=== Extracted entries ===
◆ ◆ ◆ ◆

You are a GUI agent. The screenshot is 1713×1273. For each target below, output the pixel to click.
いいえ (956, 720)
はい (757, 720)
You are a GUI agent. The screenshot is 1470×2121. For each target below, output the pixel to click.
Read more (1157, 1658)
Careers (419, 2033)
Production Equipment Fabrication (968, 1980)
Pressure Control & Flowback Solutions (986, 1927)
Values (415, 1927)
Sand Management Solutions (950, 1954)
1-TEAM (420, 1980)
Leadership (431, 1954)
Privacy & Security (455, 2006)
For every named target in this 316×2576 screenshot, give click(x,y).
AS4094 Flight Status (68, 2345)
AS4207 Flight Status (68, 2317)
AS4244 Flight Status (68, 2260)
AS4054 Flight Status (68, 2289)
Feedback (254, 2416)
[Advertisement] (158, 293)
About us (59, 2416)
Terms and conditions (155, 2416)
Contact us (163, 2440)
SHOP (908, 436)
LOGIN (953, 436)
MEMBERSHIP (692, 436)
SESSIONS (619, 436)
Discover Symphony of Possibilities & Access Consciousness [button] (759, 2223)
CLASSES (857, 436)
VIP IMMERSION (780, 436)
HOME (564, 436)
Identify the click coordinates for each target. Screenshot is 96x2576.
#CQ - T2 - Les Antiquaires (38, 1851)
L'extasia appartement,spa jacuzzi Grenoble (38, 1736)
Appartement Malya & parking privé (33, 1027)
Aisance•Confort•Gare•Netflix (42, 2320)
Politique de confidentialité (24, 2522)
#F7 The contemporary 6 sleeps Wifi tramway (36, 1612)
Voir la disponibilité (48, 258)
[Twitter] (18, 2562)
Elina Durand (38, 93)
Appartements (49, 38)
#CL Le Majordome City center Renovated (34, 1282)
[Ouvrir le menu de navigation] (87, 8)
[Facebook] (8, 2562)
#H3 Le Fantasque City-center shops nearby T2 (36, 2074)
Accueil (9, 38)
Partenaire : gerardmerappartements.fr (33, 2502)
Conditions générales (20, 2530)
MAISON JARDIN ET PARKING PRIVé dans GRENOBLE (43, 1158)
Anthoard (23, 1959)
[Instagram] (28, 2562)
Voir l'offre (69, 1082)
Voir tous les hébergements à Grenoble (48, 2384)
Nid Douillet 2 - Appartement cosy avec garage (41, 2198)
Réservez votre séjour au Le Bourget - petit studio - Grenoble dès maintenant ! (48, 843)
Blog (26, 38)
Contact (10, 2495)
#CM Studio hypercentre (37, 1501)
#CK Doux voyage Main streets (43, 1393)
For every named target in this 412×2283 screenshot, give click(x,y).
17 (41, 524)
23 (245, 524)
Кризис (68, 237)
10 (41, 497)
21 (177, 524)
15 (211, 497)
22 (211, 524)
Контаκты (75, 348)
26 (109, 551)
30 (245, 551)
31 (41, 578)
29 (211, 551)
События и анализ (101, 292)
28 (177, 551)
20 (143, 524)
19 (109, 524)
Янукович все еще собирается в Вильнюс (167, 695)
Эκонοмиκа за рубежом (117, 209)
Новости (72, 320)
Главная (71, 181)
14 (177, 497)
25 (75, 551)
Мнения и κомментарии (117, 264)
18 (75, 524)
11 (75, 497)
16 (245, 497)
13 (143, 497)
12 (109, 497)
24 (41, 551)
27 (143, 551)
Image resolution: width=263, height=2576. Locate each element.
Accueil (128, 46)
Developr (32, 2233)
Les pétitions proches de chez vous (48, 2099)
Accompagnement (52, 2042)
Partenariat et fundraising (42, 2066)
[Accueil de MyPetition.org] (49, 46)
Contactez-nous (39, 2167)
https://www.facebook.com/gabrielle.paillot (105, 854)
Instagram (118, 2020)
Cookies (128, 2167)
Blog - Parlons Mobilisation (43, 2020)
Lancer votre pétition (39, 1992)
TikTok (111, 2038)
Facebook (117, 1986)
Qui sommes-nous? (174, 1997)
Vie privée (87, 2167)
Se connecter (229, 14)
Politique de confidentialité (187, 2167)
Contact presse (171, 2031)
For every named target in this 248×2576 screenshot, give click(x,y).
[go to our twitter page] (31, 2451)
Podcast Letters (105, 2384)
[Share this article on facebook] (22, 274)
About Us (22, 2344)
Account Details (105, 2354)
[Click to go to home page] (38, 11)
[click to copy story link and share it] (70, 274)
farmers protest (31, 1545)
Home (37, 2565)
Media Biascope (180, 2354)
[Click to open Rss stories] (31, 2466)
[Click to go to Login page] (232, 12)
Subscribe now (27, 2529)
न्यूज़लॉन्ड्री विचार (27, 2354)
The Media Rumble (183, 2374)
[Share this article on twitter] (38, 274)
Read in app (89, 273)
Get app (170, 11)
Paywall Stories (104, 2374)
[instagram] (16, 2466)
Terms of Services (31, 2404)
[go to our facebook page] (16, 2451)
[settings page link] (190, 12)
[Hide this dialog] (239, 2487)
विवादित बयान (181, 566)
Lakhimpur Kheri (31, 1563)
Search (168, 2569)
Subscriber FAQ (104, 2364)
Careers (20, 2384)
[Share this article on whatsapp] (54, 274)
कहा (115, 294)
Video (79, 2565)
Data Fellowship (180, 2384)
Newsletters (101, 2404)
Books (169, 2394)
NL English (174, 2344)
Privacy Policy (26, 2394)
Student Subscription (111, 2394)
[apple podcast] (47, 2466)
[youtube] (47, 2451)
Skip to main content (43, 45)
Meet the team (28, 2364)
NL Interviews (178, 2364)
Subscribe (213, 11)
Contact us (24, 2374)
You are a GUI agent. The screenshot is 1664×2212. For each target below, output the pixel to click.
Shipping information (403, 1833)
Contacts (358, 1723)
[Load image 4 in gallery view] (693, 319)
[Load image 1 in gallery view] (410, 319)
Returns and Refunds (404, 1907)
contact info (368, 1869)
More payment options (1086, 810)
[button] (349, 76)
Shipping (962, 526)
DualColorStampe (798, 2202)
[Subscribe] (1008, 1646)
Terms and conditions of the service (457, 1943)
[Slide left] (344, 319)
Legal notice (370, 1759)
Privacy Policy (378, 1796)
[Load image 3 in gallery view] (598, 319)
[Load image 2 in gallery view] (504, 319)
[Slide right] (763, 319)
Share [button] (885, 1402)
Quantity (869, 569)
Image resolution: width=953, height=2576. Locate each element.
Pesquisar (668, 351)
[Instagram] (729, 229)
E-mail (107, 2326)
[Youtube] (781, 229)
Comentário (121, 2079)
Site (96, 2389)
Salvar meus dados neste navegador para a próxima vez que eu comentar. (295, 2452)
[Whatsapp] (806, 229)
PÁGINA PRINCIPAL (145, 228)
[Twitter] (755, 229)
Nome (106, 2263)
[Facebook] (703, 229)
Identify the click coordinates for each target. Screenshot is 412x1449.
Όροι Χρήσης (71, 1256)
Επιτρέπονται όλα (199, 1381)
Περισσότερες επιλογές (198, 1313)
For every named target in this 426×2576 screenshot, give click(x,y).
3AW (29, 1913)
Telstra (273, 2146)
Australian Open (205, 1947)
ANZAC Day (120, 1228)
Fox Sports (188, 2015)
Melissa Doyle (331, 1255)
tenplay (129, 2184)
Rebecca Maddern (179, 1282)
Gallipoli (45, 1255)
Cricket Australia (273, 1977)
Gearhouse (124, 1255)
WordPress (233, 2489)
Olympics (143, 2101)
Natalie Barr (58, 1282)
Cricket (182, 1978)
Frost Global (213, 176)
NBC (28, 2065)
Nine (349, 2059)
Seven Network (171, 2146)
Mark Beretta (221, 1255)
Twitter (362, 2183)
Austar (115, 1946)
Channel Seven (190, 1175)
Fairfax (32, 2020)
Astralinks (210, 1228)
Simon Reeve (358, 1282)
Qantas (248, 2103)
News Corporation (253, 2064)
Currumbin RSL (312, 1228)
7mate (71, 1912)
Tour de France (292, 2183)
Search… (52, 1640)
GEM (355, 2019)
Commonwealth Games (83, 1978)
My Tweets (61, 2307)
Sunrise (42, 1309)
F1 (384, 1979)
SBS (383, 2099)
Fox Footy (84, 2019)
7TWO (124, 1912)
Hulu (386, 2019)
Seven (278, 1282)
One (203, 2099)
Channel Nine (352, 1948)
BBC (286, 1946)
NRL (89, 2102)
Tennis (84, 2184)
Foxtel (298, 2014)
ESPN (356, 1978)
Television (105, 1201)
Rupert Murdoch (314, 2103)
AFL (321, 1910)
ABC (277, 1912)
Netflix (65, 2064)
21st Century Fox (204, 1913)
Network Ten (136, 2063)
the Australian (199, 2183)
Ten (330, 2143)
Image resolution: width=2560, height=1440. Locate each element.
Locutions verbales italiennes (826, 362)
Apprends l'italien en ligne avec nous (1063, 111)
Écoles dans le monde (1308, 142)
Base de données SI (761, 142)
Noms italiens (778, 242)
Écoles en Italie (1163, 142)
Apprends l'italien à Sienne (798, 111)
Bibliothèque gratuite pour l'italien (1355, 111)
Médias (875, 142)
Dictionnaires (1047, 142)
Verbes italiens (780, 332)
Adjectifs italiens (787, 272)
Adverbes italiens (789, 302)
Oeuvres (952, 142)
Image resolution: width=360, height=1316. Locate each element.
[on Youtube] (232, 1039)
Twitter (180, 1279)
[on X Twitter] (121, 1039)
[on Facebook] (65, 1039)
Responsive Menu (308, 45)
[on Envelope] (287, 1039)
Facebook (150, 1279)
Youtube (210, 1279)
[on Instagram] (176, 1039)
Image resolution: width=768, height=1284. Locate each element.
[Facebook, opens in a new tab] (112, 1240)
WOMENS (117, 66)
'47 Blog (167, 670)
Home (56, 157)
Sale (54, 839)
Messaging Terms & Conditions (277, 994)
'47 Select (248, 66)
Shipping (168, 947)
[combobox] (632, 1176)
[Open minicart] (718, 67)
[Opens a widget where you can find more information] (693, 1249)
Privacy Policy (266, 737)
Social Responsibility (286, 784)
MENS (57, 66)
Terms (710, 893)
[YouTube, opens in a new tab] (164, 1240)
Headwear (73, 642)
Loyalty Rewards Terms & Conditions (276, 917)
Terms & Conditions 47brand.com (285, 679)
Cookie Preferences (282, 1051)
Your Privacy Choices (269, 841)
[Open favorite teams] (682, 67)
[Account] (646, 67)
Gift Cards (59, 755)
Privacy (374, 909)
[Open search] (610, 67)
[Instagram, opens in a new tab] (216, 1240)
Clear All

◆ ◆ ◆ ◆

=== Task brief ===
Transcribe only the lines from the beginning of the entries to the line with "#CQ - T2 - Les Antiquaires (38, 1851)", inclusive, exactly as written.

=== Your response ===
You are a GUI agent. The screenshot is 1713×1273. For each target below, output the pixel to click.
いいえ (956, 720)
はい (757, 720)
You are a GUI agent. The screenshot is 1470×2121. For each target below, output the pixel to click.
Read more (1157, 1658)
Careers (419, 2033)
Production Equipment Fabrication (968, 1980)
Pressure Control & Flowback Solutions (986, 1927)
Values (415, 1927)
Sand Management Solutions (950, 1954)
1-TEAM (420, 1980)
Leadership (431, 1954)
Privacy & Security (455, 2006)
For every named target in this 316×2576 screenshot, give click(x,y).
AS4094 Flight Status (68, 2345)
AS4207 Flight Status (68, 2317)
AS4244 Flight Status (68, 2260)
AS4054 Flight Status (68, 2289)
Feedback (254, 2416)
[Advertisement] (158, 293)
About us (59, 2416)
Terms and conditions (155, 2416)
Contact us (163, 2440)
SHOP (908, 436)
LOGIN (953, 436)
MEMBERSHIP (692, 436)
SESSIONS (619, 436)
Discover Symphony of Possibilities & Access Consciousness [button] (759, 2223)
CLASSES (857, 436)
VIP IMMERSION (780, 436)
HOME (564, 436)
Identify the click coordinates for each target. Screenshot is 96x2576.
#CQ - T2 - Les Antiquaires (38, 1851)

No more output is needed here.